800,000 might only help with the existing UK shortage and that's if they can be freed up. There's not been much success in freeing up existing housing/holiday homes etc to date but there again there hasn't been much effort put into it to date. A HPC will sort this out.

There's not really 97.3% of land available for reasons of geography but accepted that there's still a high percentage - but it's not anything like so much in London. It's more like 50% if you assume that with significantly increased population pressure we would be willing to build on green spaces, which is much more likely than building over the Thames as it would be far cheaper! I agree that things are congesting around London too much but at any rate who wants that level of congestion.

Low rise buildings are usually only adequate for low rise and to build higher would likely mean demolition and rebuilding for most of them. Accepted some might be able to be extended higher without out of proportion cost. Demolitioning and rebuilding was what I was getting at - far cheaper than building over the Thames.

The predictions are official ones and of course like all predictions they can't be certain but as they're official the officials should be accounting for their predictions with credible solutions to the problems they themselves predict and indeed in many ways appear to encourage/have encouraged. Link to official statistics please?

A major depression might only delay things for a time.

The HS proposals don't seem to distribute much as they just go faster from existing main city centre to existing main city centre and back again. There aren't any new secondary distribution lines proposed as far as I'm aware. It's more of the same except maybe faster and more frequent. There is more scope to extend Birmingham than London, for instance, so this would provide more building plots that would again be much cheaper than building over the Thames.

There's plenty of possibilities including building on top of the Thames (for about a year's supply of the extra houses needed in the UK) This would cost far too much to be justifiable for one years supply! but what are the actual official plans for building all the millions of extra houses needed. Do they have any.

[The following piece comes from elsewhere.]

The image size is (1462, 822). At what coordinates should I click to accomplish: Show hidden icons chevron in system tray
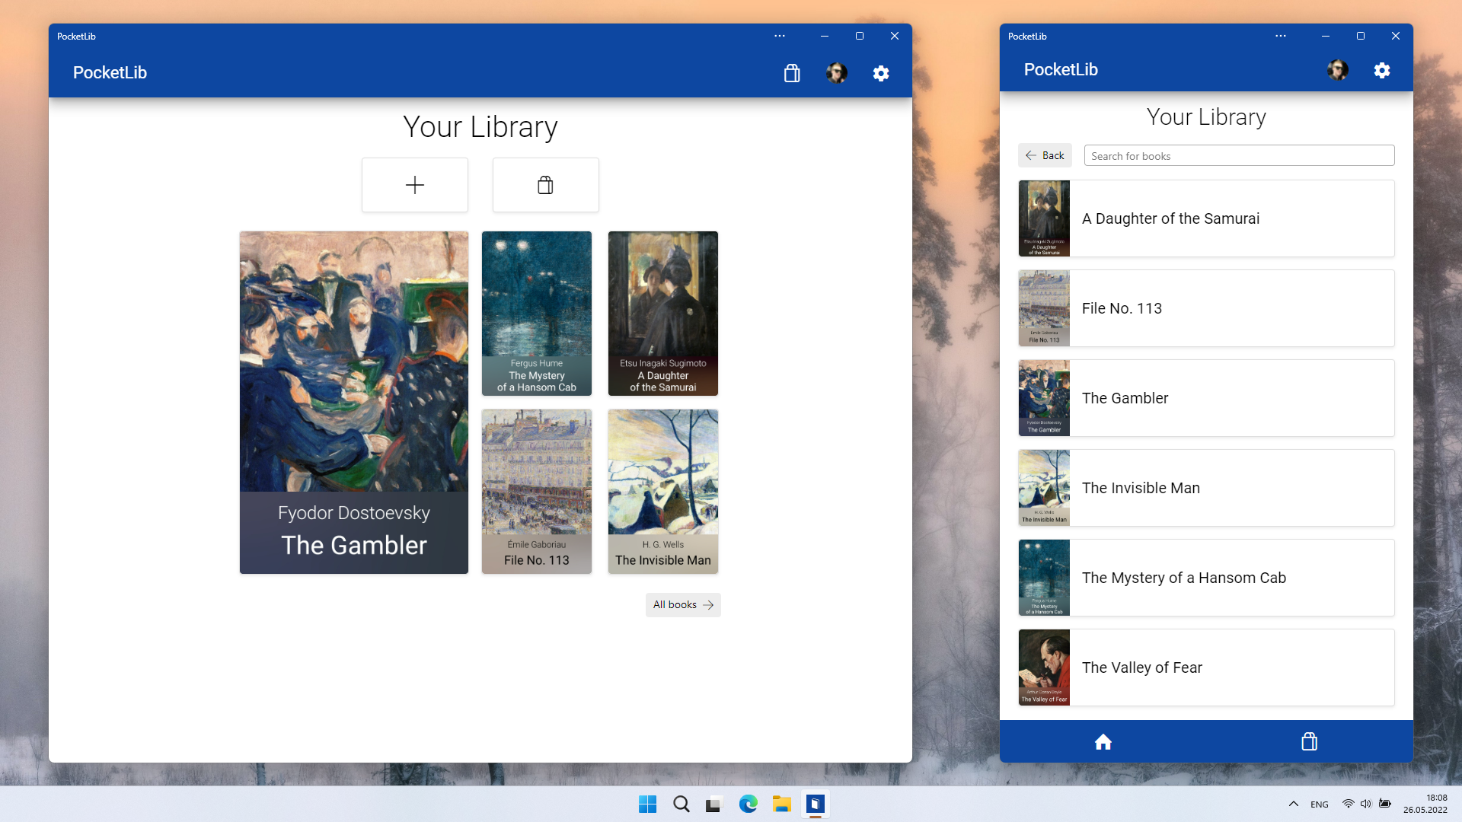(1293, 804)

An extra 14 million people by about 2040 and then another 56 million in the decades after 2040 are staggering amounts of extra people and extra houses to accommodate but what are the housing plans - and not just the houses but everything else that goes with civilised provisioning of that number of people year in and year out and that's apart from the congestion which is a clear problem in London and increasingly elsewhere. Again, link to official statistics please?

It's not as if they do that great a job of provisioning for the existing 64 million in 2014 never mind the officially predicted increases over the next several decades.

The Office for National Statistics only has projections up to 2035 which show a possible increase in the UK population of 8.125m from 2013 to 2035 or approximately 370k additional people per year: http://www.ons.gov.uk/ons/rel/npp/national-population-projections/2010-based-projections/sum-2010-based-national-population-projections.html http://www.ons.gov.uk/ons/rel/npp/national-population-projections/2008-based-projections/sum-2008-based-national-population-projections.html . The number of new build homes completed in 2013 was over 133k https://www.gov.uk/government/publications/house-building-in-england-january-to-march-2014 www.nhbc.co.uk/NewsandComment/.../filedownload,54854,en.pdf . Considering that single people often flat share, couples co-habit, young children live with their parents, and that additional housing stock is released onto the market each year as older residents pass away, those figures do not seem to be incompatible or add up to any kind of massive housing supply crisis.